Le verbe latin d’où vient notre français « soucier » est le verbe sollicitare. Son sens physique (agiter, remuer) aura donné lieu a tout un vocabulaire du tourment psychique, de l’inquiétude, mais aussi – ou pour cela même – du désir amoureux (voilà pourquoi sollicitare veut également dire « exciter, provoquer, attirer »). Le souci est tourment parce qu’il est tendu vers l’autre quand l’autre ne cesse de se dérober. Il manifeste donc la sollicitude du désir, de l’amour et, en général, de l’attention accordée au monde et à autrui. (…)

_Consignes_
1/ Reformulez sous forme de liste courte le paragraphe de l'extrait choisi qui commence par « Le verbe latin d’où vient », en gardant ses faits principaux.
2/ Dans l'extrait choisi, relevez tous les verbes français donnés comme sens du verbe sollicitare.
3/ Recopiez le passage de l'extrait choisi qui commence aux mots « Le verbe latin » et s'arrête après « à autrui. (…) ».

_Matériaux sources_
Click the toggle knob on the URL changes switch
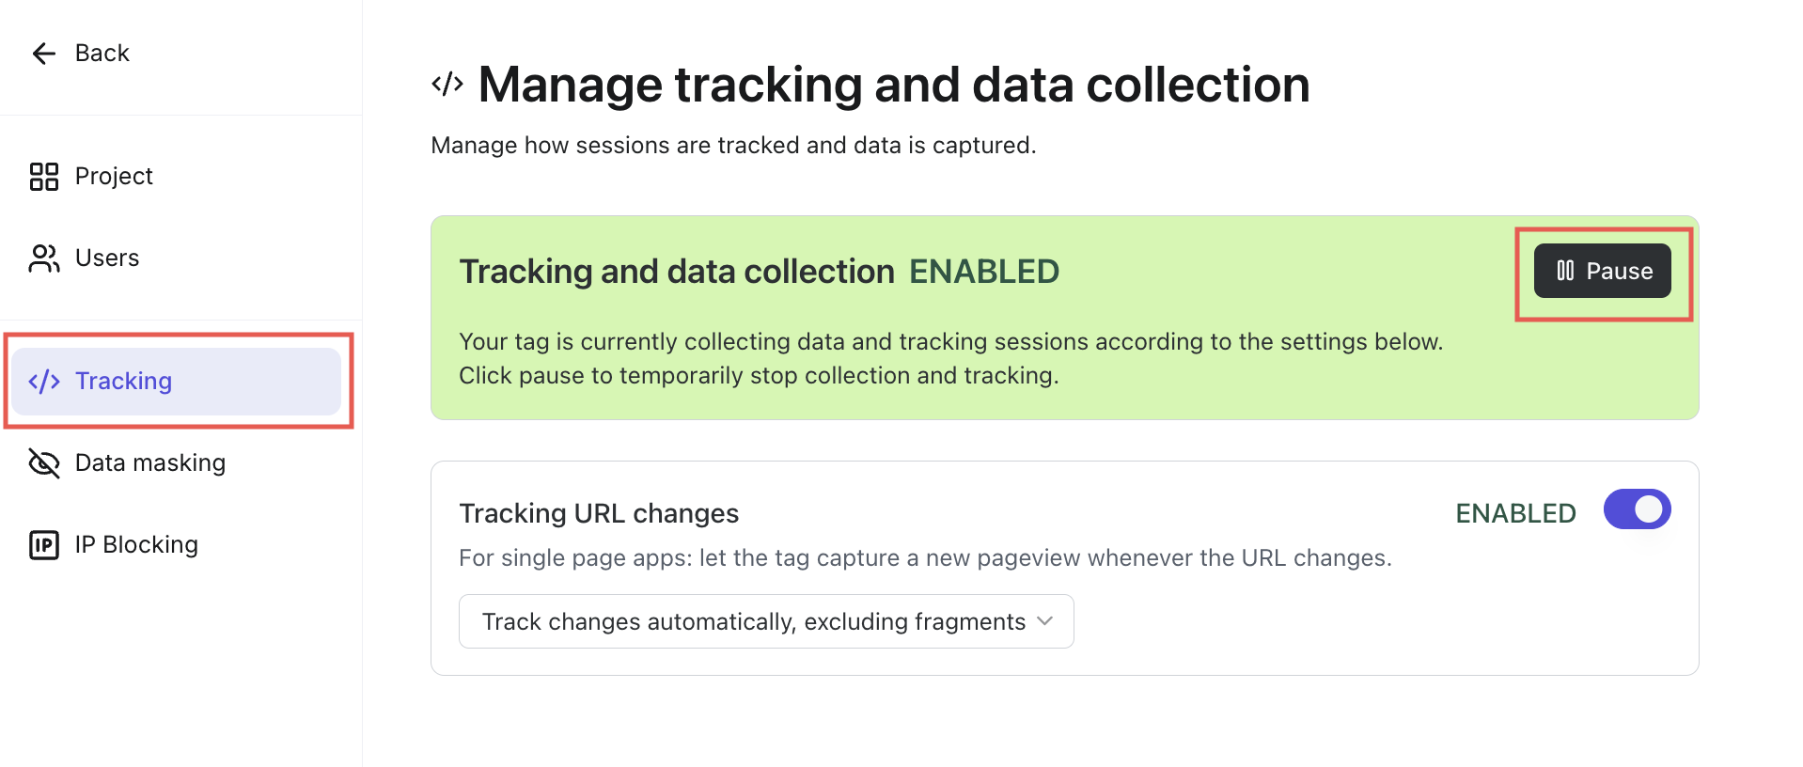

_Réponses par consigne_
1/
- Le français « soucier » vient du verbe latin sollicitare.
- Le sens physique de ce verbe (agiter, remuer) a donné un vocabulaire du tourment psychique, de l'inquiétude et du désir amoureux. Sollicitare signifie donc aussi « exciter, provoquer, attirer ».
- Le souci est un tourment parce qu'il est tendu vers l'autre, qui ne cesse de se dérober.
- Il manifeste la sollicitude du désir, de l'amour et de l'attention accordée au monde et à autrui.

2/ agiter, remuer, exciter, provoquer, attirer

3/
Le verbe latin d’où vient notre français « soucier » est le verbe sollicitare. Son sens physique (agiter, remuer) aura donné lieu a tout un vocabulaire du tourment psychique, de l’inquiétude, mais aussi – ou pour cela même – du désir amoureux (voilà pourquoi sollicitare veut également dire « exciter, provoquer, attirer »). Le souci est tourment parce qu’il est tendu vers l’autre quand l’autre ne cesse de se dérober. Il manifeste donc la sollicitude du désir, de l’amour et, en général, de l’attention accordée au monde et à autrui. (…)